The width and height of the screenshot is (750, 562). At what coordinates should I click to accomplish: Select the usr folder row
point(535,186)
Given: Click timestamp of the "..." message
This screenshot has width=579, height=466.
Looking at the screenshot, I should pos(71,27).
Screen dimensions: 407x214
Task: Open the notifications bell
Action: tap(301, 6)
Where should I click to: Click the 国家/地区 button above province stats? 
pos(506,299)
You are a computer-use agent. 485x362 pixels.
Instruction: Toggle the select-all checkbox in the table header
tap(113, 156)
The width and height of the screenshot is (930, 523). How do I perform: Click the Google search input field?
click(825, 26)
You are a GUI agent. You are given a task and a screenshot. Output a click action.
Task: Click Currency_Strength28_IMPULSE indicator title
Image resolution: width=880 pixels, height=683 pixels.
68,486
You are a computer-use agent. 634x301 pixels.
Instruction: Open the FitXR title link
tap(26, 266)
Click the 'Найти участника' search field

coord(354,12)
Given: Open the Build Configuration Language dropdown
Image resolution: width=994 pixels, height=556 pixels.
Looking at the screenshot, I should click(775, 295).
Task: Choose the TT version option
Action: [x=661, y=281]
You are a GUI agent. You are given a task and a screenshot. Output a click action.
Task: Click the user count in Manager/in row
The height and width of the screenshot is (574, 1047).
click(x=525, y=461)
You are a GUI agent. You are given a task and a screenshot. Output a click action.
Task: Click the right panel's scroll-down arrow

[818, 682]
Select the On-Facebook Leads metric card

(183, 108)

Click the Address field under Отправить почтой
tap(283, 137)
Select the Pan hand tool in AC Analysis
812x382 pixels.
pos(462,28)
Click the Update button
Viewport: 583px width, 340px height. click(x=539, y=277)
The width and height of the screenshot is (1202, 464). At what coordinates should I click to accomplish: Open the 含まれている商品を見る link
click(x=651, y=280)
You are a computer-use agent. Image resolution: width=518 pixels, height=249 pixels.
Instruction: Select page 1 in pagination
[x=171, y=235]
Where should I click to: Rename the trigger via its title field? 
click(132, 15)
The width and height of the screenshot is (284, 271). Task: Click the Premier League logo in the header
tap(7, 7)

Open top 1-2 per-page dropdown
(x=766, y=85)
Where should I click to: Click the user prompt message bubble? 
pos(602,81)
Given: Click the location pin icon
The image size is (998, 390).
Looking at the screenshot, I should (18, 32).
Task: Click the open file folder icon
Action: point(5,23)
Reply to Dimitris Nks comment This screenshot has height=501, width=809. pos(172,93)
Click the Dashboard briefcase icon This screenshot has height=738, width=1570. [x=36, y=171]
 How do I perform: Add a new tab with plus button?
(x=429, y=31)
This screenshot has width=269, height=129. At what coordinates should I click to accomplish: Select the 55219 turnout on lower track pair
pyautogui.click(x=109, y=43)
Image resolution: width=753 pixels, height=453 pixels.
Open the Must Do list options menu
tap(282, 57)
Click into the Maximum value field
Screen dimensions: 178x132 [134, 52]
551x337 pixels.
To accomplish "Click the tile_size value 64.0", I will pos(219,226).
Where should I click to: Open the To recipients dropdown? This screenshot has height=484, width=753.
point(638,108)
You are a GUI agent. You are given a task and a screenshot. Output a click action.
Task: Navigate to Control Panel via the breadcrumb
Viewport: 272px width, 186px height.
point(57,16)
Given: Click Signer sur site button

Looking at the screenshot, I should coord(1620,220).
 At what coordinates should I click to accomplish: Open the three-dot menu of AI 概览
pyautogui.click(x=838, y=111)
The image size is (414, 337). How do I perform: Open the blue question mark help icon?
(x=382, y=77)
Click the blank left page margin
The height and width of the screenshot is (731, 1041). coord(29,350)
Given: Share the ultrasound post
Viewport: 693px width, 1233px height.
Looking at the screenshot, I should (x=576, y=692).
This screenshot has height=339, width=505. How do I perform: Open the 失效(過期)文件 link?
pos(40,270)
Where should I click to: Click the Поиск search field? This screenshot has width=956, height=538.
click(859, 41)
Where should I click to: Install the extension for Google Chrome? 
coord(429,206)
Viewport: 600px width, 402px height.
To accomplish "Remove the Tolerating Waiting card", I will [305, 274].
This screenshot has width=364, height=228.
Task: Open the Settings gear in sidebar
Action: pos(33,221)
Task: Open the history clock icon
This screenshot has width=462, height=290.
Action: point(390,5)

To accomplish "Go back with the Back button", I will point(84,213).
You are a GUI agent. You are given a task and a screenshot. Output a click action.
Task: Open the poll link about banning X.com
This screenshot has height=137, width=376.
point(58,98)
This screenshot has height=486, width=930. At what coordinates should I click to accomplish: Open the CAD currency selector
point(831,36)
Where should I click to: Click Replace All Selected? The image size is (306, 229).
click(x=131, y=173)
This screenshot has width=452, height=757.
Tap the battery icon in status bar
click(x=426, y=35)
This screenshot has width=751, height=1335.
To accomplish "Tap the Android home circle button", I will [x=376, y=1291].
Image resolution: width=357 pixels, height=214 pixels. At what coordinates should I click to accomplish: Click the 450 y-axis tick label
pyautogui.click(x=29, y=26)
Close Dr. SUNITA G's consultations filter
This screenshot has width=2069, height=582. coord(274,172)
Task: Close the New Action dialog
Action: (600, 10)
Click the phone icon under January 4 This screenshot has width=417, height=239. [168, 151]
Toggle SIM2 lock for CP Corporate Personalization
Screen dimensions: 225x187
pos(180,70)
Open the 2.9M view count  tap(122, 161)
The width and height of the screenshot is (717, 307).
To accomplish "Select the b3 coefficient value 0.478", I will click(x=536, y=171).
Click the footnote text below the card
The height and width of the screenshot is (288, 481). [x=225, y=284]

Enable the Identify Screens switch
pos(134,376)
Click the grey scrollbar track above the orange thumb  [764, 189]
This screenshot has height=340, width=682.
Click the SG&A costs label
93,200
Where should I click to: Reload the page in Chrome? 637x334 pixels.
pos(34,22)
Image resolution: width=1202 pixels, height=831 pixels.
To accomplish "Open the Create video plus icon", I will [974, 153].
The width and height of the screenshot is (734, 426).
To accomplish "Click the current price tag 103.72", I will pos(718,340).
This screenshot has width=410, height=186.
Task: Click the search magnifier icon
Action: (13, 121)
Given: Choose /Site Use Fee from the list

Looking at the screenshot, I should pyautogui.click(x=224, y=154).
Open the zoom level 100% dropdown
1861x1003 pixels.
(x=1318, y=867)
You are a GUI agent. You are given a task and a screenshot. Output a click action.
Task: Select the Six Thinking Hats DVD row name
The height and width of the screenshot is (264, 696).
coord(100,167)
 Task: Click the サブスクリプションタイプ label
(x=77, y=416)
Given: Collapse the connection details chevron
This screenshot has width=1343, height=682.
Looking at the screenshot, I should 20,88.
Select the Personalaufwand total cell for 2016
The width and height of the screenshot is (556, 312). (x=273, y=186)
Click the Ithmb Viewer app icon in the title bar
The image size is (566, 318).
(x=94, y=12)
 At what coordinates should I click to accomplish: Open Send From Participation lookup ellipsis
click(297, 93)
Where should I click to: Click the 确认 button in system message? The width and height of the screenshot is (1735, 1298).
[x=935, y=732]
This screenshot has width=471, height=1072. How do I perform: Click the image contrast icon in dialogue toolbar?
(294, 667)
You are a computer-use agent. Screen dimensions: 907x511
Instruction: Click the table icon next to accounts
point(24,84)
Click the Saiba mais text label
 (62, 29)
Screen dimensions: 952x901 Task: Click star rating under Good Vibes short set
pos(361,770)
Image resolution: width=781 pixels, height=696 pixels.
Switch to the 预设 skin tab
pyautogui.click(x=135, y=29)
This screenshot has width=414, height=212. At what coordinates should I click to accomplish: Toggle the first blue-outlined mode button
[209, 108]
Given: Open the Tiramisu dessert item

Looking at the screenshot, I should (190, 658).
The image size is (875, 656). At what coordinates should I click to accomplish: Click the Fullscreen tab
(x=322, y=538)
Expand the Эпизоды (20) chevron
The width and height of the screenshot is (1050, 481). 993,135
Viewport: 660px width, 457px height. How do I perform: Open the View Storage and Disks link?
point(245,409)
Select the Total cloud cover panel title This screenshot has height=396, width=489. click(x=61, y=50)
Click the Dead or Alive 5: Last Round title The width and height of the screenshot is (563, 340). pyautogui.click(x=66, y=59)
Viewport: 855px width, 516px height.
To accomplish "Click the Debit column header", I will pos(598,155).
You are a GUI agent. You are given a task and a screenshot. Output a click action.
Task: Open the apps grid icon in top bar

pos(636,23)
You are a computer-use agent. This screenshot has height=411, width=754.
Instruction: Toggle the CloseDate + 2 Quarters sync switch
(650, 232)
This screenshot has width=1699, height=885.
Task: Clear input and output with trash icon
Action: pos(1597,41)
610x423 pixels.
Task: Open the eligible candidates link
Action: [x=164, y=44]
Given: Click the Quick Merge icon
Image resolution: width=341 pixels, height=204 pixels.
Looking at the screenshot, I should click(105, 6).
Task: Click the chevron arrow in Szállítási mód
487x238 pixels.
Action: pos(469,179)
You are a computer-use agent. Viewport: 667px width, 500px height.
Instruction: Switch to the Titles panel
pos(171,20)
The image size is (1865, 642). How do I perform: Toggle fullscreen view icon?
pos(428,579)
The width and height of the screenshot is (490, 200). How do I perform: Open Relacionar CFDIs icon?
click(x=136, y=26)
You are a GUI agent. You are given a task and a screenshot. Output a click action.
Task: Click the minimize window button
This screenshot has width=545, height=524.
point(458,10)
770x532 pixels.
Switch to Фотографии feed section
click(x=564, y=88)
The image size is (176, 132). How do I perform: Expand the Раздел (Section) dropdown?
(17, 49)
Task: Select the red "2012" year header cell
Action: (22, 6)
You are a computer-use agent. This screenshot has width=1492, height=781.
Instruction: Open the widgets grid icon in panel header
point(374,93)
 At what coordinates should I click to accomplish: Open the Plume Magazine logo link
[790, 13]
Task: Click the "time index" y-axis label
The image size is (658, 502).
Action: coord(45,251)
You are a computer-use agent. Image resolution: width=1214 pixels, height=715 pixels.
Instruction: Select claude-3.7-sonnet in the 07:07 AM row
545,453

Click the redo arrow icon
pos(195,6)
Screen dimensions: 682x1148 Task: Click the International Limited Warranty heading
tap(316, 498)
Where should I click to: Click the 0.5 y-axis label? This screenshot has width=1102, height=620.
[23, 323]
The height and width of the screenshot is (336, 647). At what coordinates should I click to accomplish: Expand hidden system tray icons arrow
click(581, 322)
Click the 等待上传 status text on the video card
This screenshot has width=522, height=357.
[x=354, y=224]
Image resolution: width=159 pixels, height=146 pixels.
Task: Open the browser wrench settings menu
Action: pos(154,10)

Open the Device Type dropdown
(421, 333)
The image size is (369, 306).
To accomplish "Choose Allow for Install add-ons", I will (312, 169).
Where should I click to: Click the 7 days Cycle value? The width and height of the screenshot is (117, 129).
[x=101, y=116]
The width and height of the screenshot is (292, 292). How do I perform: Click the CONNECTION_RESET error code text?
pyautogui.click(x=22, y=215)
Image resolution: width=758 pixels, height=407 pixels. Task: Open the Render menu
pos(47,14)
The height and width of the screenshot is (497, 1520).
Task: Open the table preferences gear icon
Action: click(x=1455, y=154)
+++
* [WHAT IS NEEDED] From the records above, return each line where "computer" occurs.

* [COMPLETED EXERCISE]
You are a computer-use agent. 485x362 pixels.
You are a computer-use agent. 634x301 pixels.
You are a computer-use agent. Image resolution: width=518 pixels, height=249 pixels.
You are a computer-use agent. Screen dimensions: 907x511
You are a computer-use agent. This screenshot has height=411, width=754.
You are a computer-use agent. Viewport: 667px width, 500px height.
You are a computer-use agent. This screenshot has width=1492, height=781.
You are a computer-use agent. Image resolution: width=1214 pixels, height=715 pixels.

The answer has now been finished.